Effects of D-Amino Acid Oxidase Inhibitor on the Extracellular D-Alanine Levels and the Efficacy of D-Alanine on Dizocilpine-Induced Prepulse Inhibition Deficits in Mice
Mao Horio1, Yuko Fujita1, Tamaki Ishima1, Masaomi Iyo2, Dana Ferraris3, Takashi Tsukamoto3, Kenji Hashimoto*, 1
Identifiers and Pagination:Year: 2009
First Page: 16
Last Page: 21
Publisher Id: TOCCHEMJ-2-16
Article History:Received Date: 5/3/2009
Revision Received Date: 13/3/2009
Acceptance Date: 17/3/2009
Electronic publication date: 15/4/2009
Collection year: 2009
open-access license: This is an open access article distributed under the terms of the Creative Commons Attribution 4.0 International Public License (CC-BY 4.0), a copy of which is available at: https://creativecommons.org/licenses/by/4.0/legalcode. This license permits unrestricted use, distribution, and reproduction in any medium, provided the original author and source are credited.
D-Alanine, one of D-amino acids present in the mammalian brain, is a selective and potent agonist at the Nmethyl- D-aspartate (NMDA) receptors. Like D-serine, D-alanine is reported to be effective in the treatment of schizophrenia. However, orally given D-alanine is metabolized substantially by D-amino acid oxidase (DAAO), diminishing its oral bioavailability. In this study, we studied the effects of oral D-alanine administration with or without the novel DAAO inhibitor, 5-chloro-benzo[d]isoxazol-3-ol (CBIO), on the extracellular D-alanine levels in the brain and on the prepulse inhibition (PPI) deficits after administration of the NMDA receptor antagonist dizocilpine. Co-administration of CBIO (30 mg/kg) with D-alanine (100 mg/kg), but not D-alanine (100 mg/kg) alone, significantly attenuated dizocilpine (0.1 mg/kg)-induced PPI deficits in mice.
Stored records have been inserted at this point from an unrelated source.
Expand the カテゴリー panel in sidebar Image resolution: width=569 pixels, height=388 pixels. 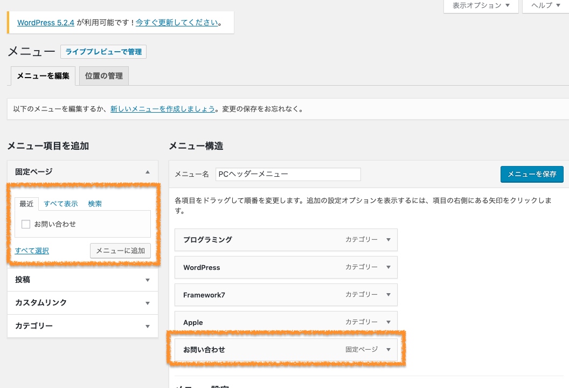[147, 326]

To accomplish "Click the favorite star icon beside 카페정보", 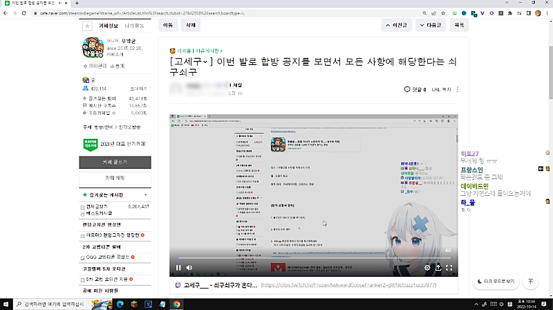I will tap(87, 26).
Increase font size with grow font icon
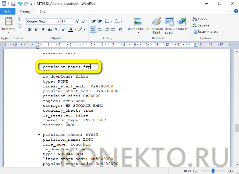This screenshot has height=174, width=239. coord(77,21)
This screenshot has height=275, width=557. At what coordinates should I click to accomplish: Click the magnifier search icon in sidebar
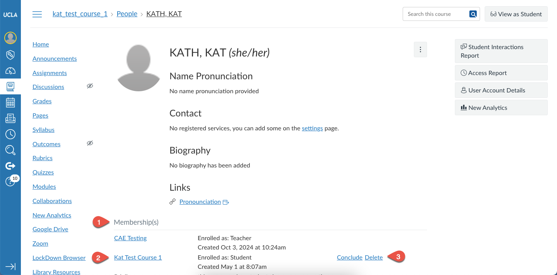pos(10,150)
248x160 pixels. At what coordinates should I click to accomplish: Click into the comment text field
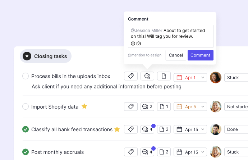coord(171,33)
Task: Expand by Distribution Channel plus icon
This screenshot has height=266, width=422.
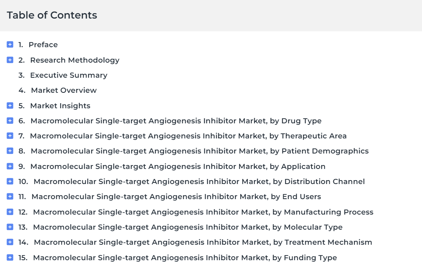Action: (x=10, y=181)
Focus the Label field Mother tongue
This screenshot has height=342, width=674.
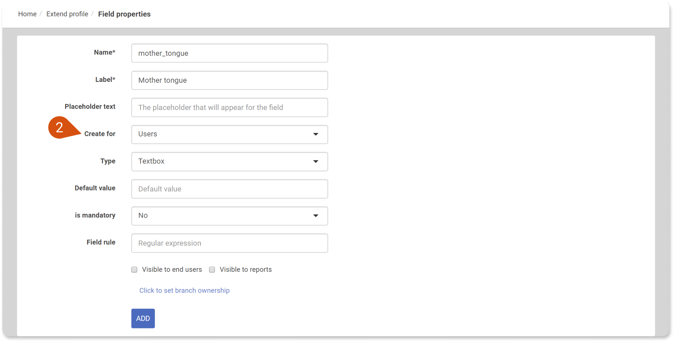point(229,80)
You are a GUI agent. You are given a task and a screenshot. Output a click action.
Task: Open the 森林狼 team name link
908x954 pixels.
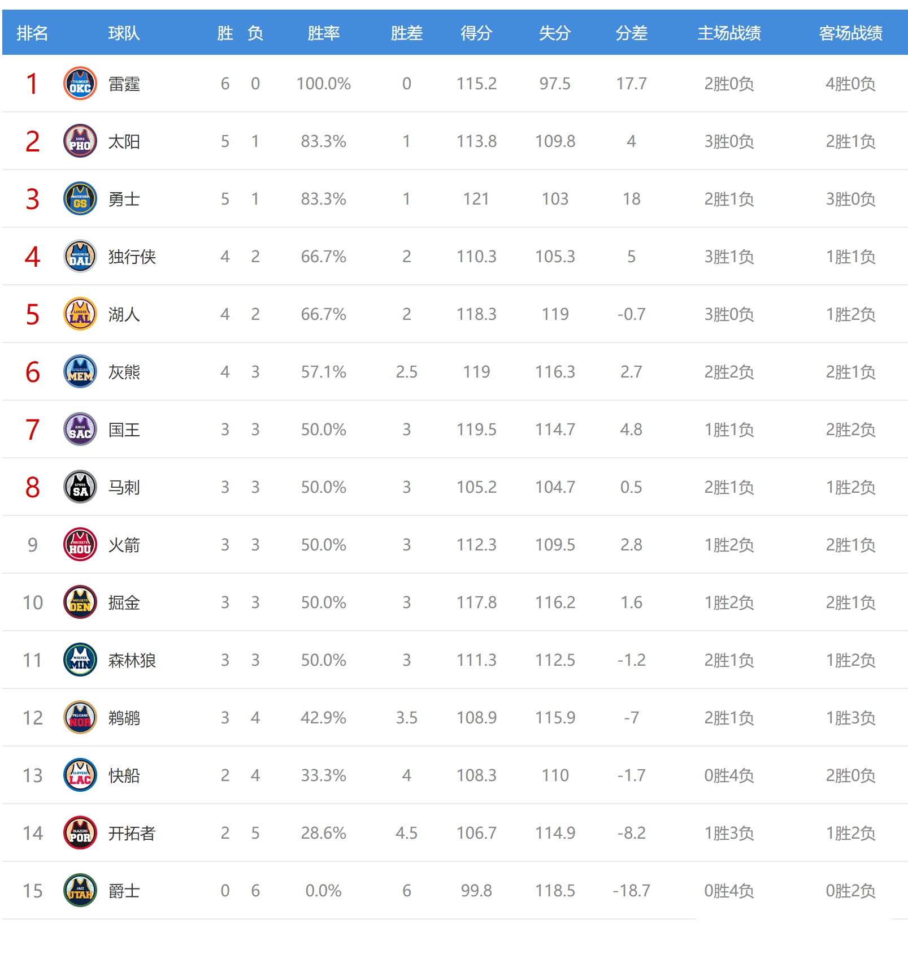point(132,661)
The in vivo microdialysis study of the conscious and free moving mice revealed that co-administration of CBIO (30 mg/kg) significantly increased extracellular levels of D-alanine in the frontal cortex after oral administration of D-alanine (100 mg/kg). These findings suggest that co-administration of CBIO can increase the bioavailability of D-alanine after oral administration of D-alanine, and that co-administration of CBIO can enhance the efficacy of D-alanine on dizocilpine-induced PPI deficits. Therefore, combination of D-alanine and a DAAO inhibitor such as CBIO offers new therapeutic potential for treatment of schizophrenia.